The Clinical Need
Procedural anxiety is defined as “an excessive fear of medical or surgical procedures that results in acute distress or interference with completing necessary procedures” (Choy 2017).
Anxiety is a complex interaction to ‘perceived threat’ based on an appraisal of the level of threat and the individual’s perceived ability to cope with that threat.
It is normal for anyone, but particularly children and young people going in for medical or surgical procedures to experience procedural anxiety. As a result, they may not be able to access medical care impacting on their physical and psychological wellbeing.
This is important for health services for several reasons;
- Children who have high procedural anxiety need more support through procedures from the clinical team (including sedation and/ or general anaesthetics)
- Sedation and General Anaesthetics have significant additional clinical risk and cost implications.
- The levels of distress from children and young people can lead to delays or in them not having important medical or surgical procedures.
- Children and young people develop an ongoing ‘chronic’ anxiety around medical intervention which is usually managed by avoidance.
- This continues into adulthood where they are less likely to engage in preventative healthcare programmes resulting at increase costs within the wider system.
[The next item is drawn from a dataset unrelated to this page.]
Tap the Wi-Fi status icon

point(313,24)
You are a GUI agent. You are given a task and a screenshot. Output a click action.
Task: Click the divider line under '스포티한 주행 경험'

Based on the successful RiTTA model developed by both Velindre UHT and the ‘Ollie’ AI platform developed at Alder Hay Hospital, the ABUHB Paediatric Psychology team is developing an AI technology solution that utilises the existing ABUHB Paediatric Play training set to provides real time information, media, strategies and advice for young people experiencing procedural anxiety 24/7.
We know that children and young people are increasingly accessing technology, and can often engage with digital platforms or services more readily than with human based ones, especially those which are available 24/7 such as mobile phones, laptops and tablets.